Microsoft has been granted a patent for "stealthy audio watermarking," which is just a slick way of saying inaudible digital watermarks directly embedded in the audio of a file, allowing the owner to be traced. Apparently, in their version of the tech, the watermark's scattered throughout the file so it's more difficult to pull out or tweak and it's able to be compressed while remaining intact. You'd think they'd worry about actually selling music before trying to tie it down, though. [PC World, Flickr]
Microsoft Patents "Stealthy Audio Watermarking"

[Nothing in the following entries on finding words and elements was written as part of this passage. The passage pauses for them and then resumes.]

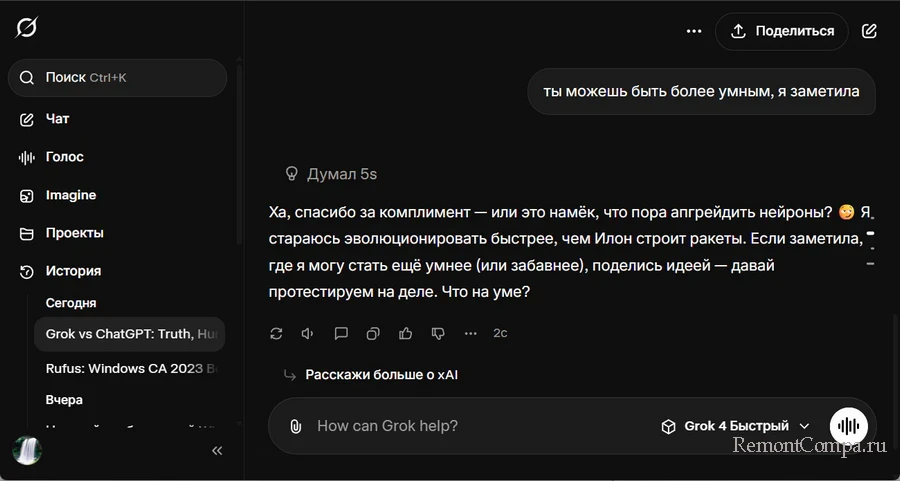Image resolution: width=900 pixels, height=481 pixels.
Task: Open the Rufus: Windows CA 2023 chat
Action: click(x=130, y=368)
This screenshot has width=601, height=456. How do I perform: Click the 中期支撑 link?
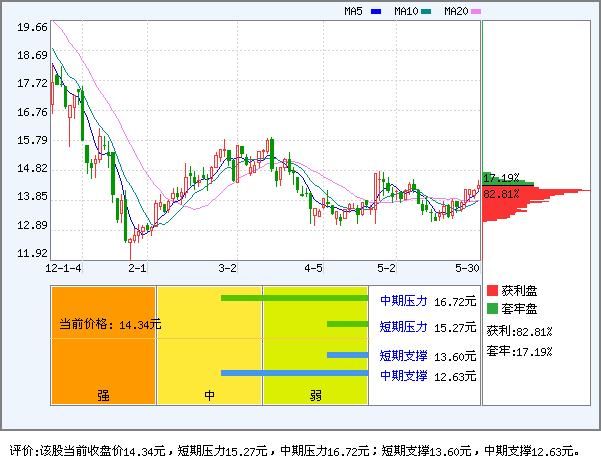click(x=403, y=375)
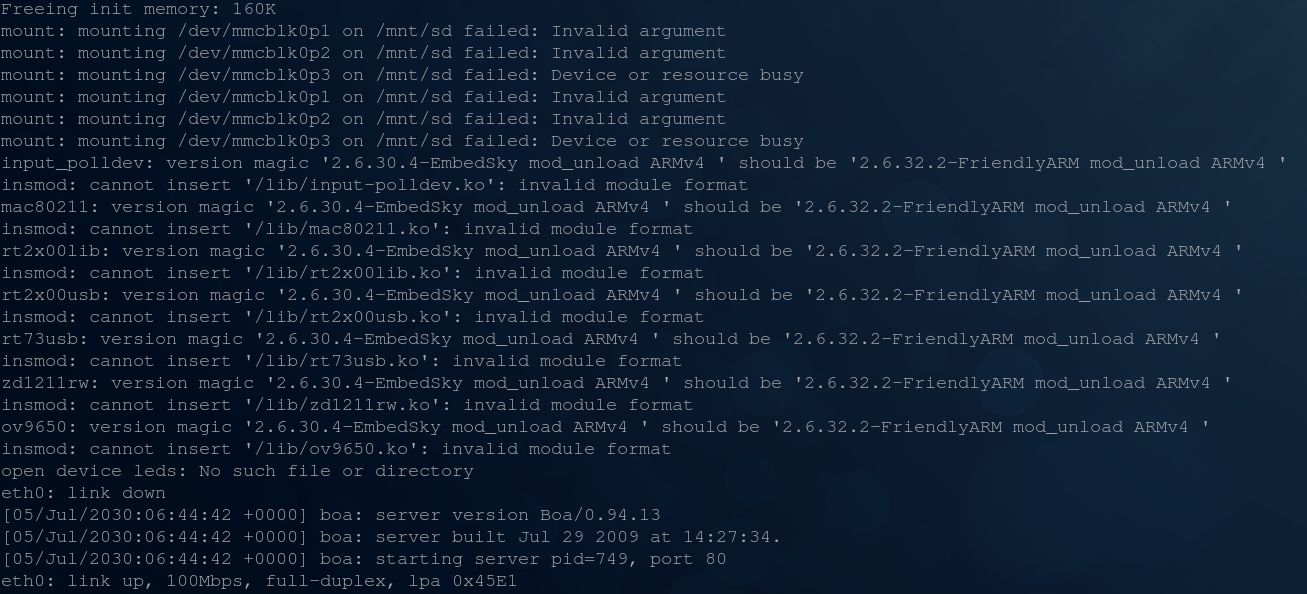This screenshot has width=1307, height=594.
Task: Select the insmod ov9650.ko error line
Action: coord(336,449)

9:04 AM on Wed Sep 12 2007
By Matt Buchanan
1,935 views
11 comments









Comments
Hmmmm ... Inaudible? Scattered throughout the song? Sounds less like watermarking and more like subliminal messaging to me.

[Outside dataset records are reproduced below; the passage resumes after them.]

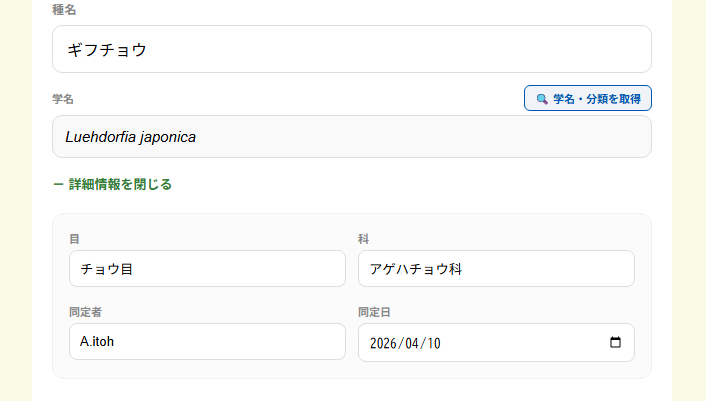The width and height of the screenshot is (706, 401).
Task: Click the 種名 label
Action: click(64, 10)
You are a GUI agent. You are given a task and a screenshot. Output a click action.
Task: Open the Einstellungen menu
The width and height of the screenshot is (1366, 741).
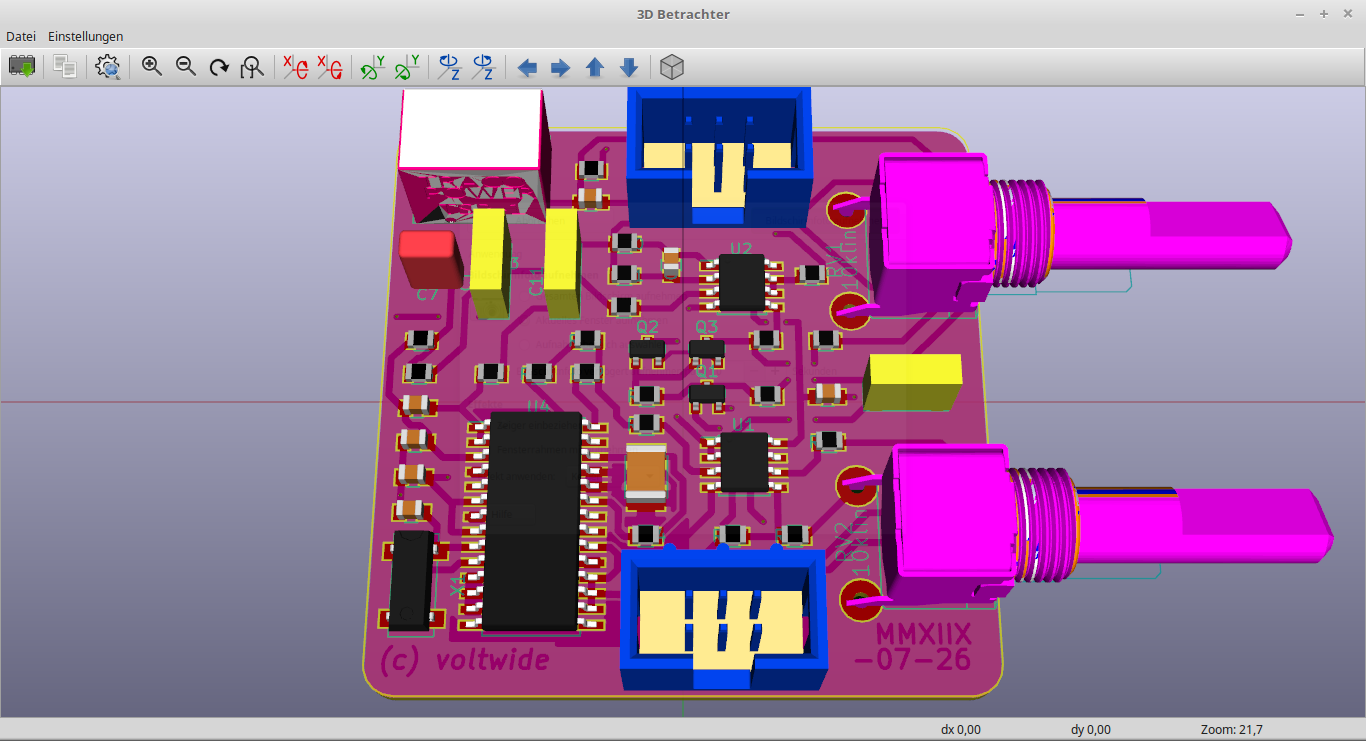[x=86, y=36]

It's not the subliminal advertising that bothers me, I don't consciously notice it. It's the liminal and superliminal ads that bug me.
Good: Linking back to the photo's Flickr page.
Less good: It's not a CC-licensed photo.
If they replace Janus with this, then I don't care. It would be better than having invasive DRM that keeps me from my fair use rights.
In an unrelated note, your message box here hates my spacebar and enter keys, as it takes about 5 seconds for my spaces to show, and 10 seconds for the enter, but the rest of the text is fine.
I'm sure MS would only use this as a "watermarking" technique and wouldn't seize the opportunity to add little extra. I'm not usually the paranoid type, but anything sold to me with "stealthy" or "owner-tracing" technology worries me. Especially if I, the supposed "owner" of the media, have no access to the data being "traced".
was I just "stealthily" banhammered?
Although I wouldn't put evil intent past the Microsoft camp, there are actually some legitimate uses for such technology... such as allowing the creators of music to automatically get paid royalties when their music is aired or performed.
Right now it's a total PITA to track where our music is played... it would make royalty reporting much, much easier (and way more equitable among big stars vs. upstarts and indies).
Luke: SMOKE.
Y'know, I think this has been done before. It bothers me when certain corporations (e.g., army-of-lawyers companies) file patents on "doing so-and-so" instead of "method for doing so-and-so." MS specifically has patents on the isNot() operator, which checks if two variables in a program point to the same point in memory. For non-programmers, this is incredibly basic: "return !(&a == &b);" and you're done. Sneaky watermarking is not a new idea, having been touted in the news this year in regards to HD video. It's downright obvious when you take into account the history of steganography, wherein one hides data inside a picture, video, document, or recording.
Won't work.
Face it: if it can be used to track the owner it must be detectable/decodeable. Thge 'stealth' only applies to the fact that a person can't detect it.
It's only a matter of time before someone puts a 'hack' online to remove this type of watermarking.
End result: every customer pays extra for the R&D for this, and it won't stop the problem of content getting online. At all.
thats stupid, why does Microshaft want sooo badly to keep people from illegaly distributing music? who really cares that much any more?
audition required to comment. bogus, particularly when you are stealing other peoples' work (ref: Flickr photo used which is clearly NOT offered up under any Creative Commons license nor released to the public domain. And the irony of doing so on an article about rights management. Audition? You need to audition new writers, not commenters.